Fitted with its new compound eye on the heavens, the National Science Foundation’s (NSF) Arecibo Observatory telescope, the world’s largest and most sensitive single-dish radio telescope, early tomorrow morning begins a years-long survey of distant galaxies, perhaps discovering elusive “dark galaxies” — galaxies that are devoid of stars.

Astronomers at Arecibo Observatory hope the new sky survey will result in a comprehensive census of galaxies out to a distance of 800 million light years from our galaxy, the Milky Way, in nearly one-sixth of the sky — or some 7,000 square degrees.

The search, conducted by an international team of students and scholars, is the first of a series of large-scale Arecibo surveys that will take advantage of a the telescope’s new instrument, installed last year, called ALFA (for Arecibo L-Band Feed Array). The device is essentially a seven-pixel camera with unprecedented sensitivity for making radio pictures of the sky, allowing astronomers to collect data about seven times faster than at present. The project has been dubbed ALFALFA, for Arecibo Legacy Fast Alfa Survey.

“Fast” does not refer to the time necessary to carry out the survey, which will require thousand hours of telescope time and a few years to complete, but rather to the observing technique, which consists in fast sweeps of broad swaths of sky.

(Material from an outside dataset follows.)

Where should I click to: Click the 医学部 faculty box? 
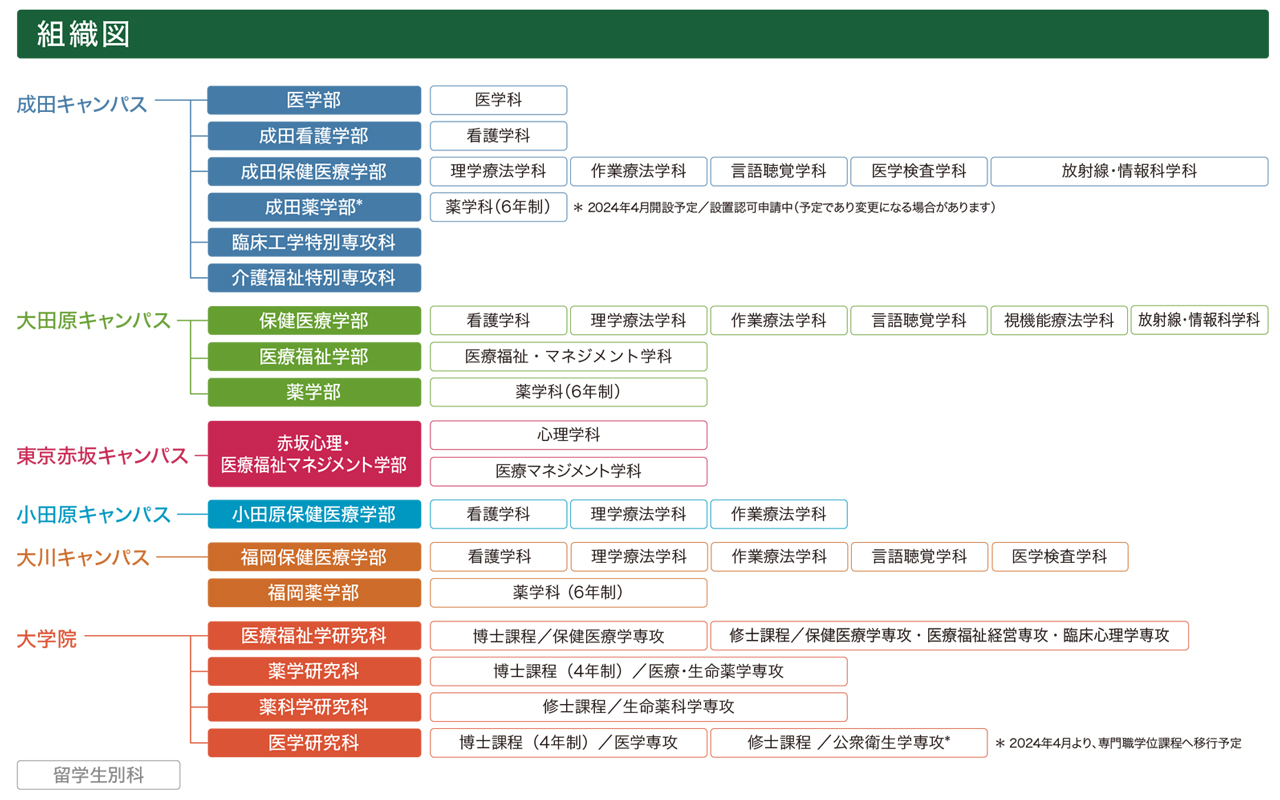pos(314,100)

The survey is supported by the National Astronomy and Ionosphere Center (NAIC) at Cornell University, Ithaca, N.Y., which manages the Arecibo Observatory for the NSF. In addition, support is being provided through research grants from the NSF and the Brinson Foundation to the project’s leader, Cornell professor of astronomy Riccardo Giovanelli, and to Martha Haynes, a Goldwin Smith Professor of Astronomy at Cornell.

Giovanelli explains that ALFA operates at radio frequencies near 1420 MegaHertz (MHz), a frequency range that includes a spectral line emitted by neutral atomic hydrogen, the most abundant element in the universe. ALFA detects this signature of hydrogen, which hopefully signals the presence of an undiscovered galaxy. Nearly every previous sky survey has been of optically, infrared- or X-ray-selected galaxies.

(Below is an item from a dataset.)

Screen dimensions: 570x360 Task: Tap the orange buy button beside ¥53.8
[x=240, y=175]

ALFALFA will be six times more sensitive — meaning that it will go much deeper in distance — than the only previous hydrogen wide-field survey carried out in Australia in the late 1990s. “What has made ALFALFA possible is the completion of the Gregorian upgrade to the Arecibo telescope in 1997, which allowed feed arrays to be placed in the telescope focal plane and expanded the instantaneous frequency coverage of the telescope,” he says.

Besides providing a comprehensive census of the gaseous content of the near universe, ALFALFA will explore galaxies in groups and clusters and investigate the efficiency by which galaxies convert gas into stars. What particularly intrigues astronomers is that ALFALFA could determine whether gas-rich systems of low mass that have not been able to convert their cosmic material into stars — the so-called dark galaxies — actually exist. Because these galaxies, being starless, are optically inert, it is hoped that they can be detected by their hydrogen signature.

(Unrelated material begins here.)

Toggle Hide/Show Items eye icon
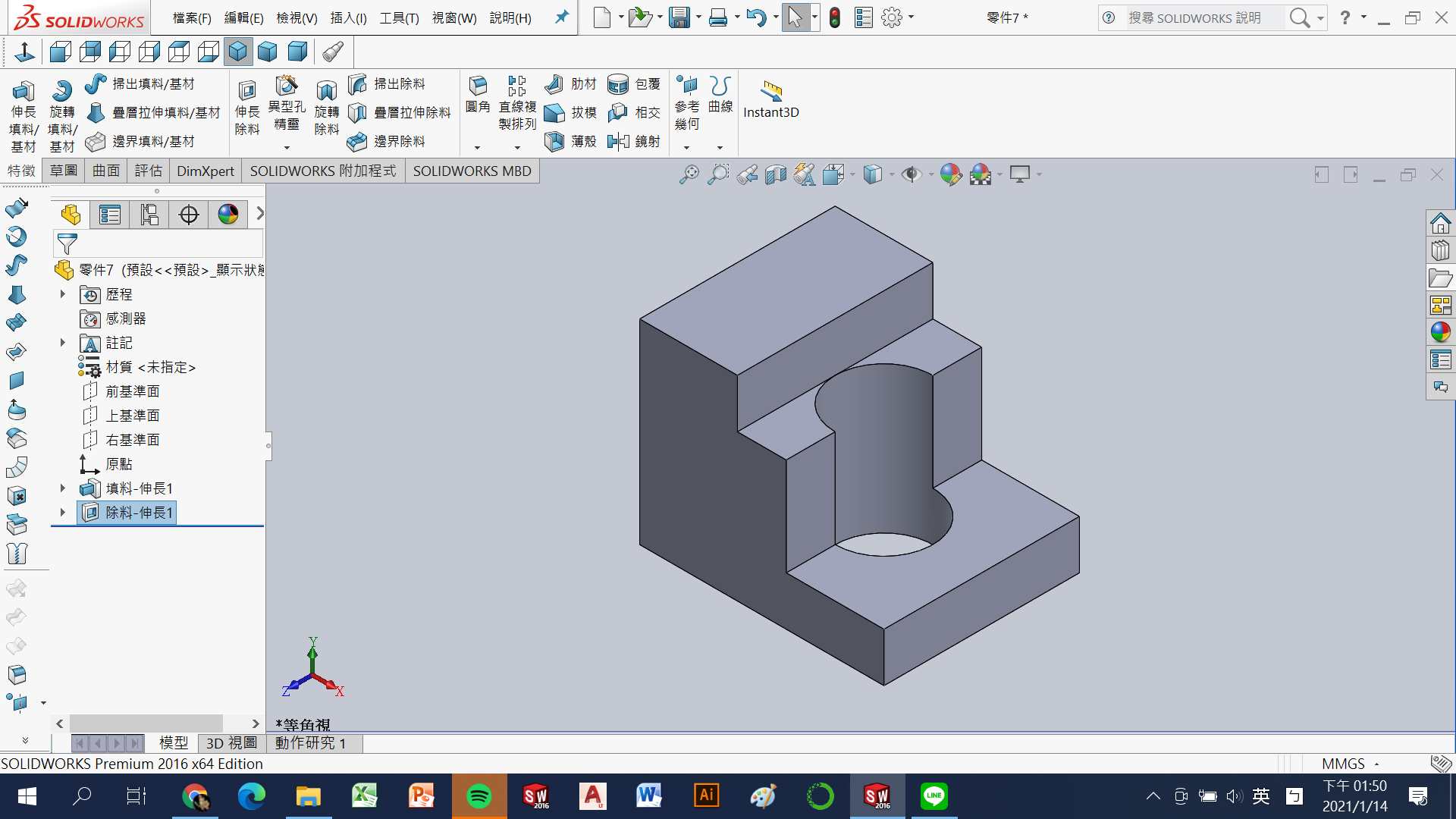 pos(912,174)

The galaxy survey is feasible now because ALFA lets the telescope see seven spots — seven pixels — on the sky at once, greatly reducing the time needed to make all-sky surveys. The Australian-built detector, on the 305-meter (1,000-foot) diameter Arecibo radio telescope, provides the imaging speed and sensitivity that astronomers will need for their search.

Robert Brown, the NAIC’s director, said that a significant fraction of the Arecibo telescope time in the next few years will be devoted to extensive surveys with the ALFA array, such as ALFALFA. The new survey consortium consists of 38 scientists from 10 countries, including the United States, France, the United Kingdom, Italy, Spain, Israel, Argentina, Chile, Russia and the Ukraine.

Several of the members are graduate students who will base their Ph.D. theses on ALFALFA data. Among them are Cornell graduate students Brian Kent, Sabrina Stierwalt and Amelie Saintonge.

Says Giovanelli: “My one and only paper published in an engineering journal proposed the construction of a feed array at the upgraded Arecibo telescope to carry out hydrogen line surveys of the sky. It took 15 years of waiting, but I am finally going to do the experiment.”